Soybeans see short covering before USDA Outlook Forum. Corn follows beans, bouncing off contract lows. Live cattle see profit taking despite higher cash, feeders strong. Naomi Blohm, Total Farm Marketing, has more.

Markets Now Close
Markets Now Close
(Agweb)

Grain and livestock futures closed mixed Monday.

Soybeans and soybean meal closed higher on Monday on short covering and corrective buying as those markets are oversold. Naomi Blohm with Total Farm Marketing says there may have also been some positioning ahead of USDA’s Agricultural Outlook Forum at the end of the week.

“We are seeing good support in March soybeans at $11.75 with resistance around $12.00. So, we may see just a 25-cent trading range in the short term until we see what the USDA Ag Outlook Forum has to say later in the week. We are expecting higher acreage, and they’ll have a nice trendline yield for us.,” she says.

Blohm says the market is still trying to determine the crop size in Brazil after discrepancies between USDA and private estimates. “They’re getting to be over 25% harvested on the bean crop down there so they’re going to have a better understanding of where the crop is or isn’t. But really when you have most of the Brazilian companies down there and even their government agency saying the yields and their total production is in the upper 140s that’s very different from what our USDA is saying.” she says.

Even so, she says any rally in the soybeans off a weather scare or production cut in Brazil is an opportunity for additional cash sales.

Corn made new contract lows again early with spillover pressure from wheat but managed to close higher with help from soybeans and corrective buying Blohm says as March corn below $4.30 is cheap with funds short nearly 300,000 contracts. “The question is what else bearish can we throw at the market to justify prices going even lower than this?

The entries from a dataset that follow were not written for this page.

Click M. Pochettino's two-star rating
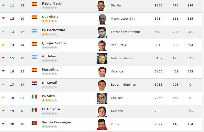tap(49, 34)
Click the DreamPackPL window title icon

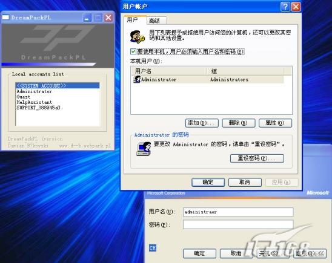tap(5, 18)
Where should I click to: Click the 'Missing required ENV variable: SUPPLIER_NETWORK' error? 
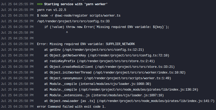click(x=86, y=44)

So, it feels like the market has absorbed most of that news.” The caveat could be the USDA data with growing ending stocks expected.

However, Blohm says rallies will be difficult to sustain because of the large carryout at 2.17 billion bushels. The market is watching the progress on second crop safrinha corn planting in Brazil and any crop problems that may arise. “That could produce a 20 cent or so rally but the question is the timing of that,” she says.

Wheat ended mixed in the three exchanges in a quiet session. Blohm says, “Chicago wheat continues to be in a sideways trading pattern with very little fresh news to move the market one direction or another.”

Cattle futures ended mixed with a profit taking correction in live cattle futures. However, Blohm says it was disappointing considering the very strong cash trade last week. “The response was muted but remember we have already had a big correction and as you know bull markets need to be constantly fed. Maybe the market is getting a bit tired and oversold,” she adds.

Feeder cattle futures did extend gains after a higher week last week on the charts and with strong cash trade at sale barns around the country.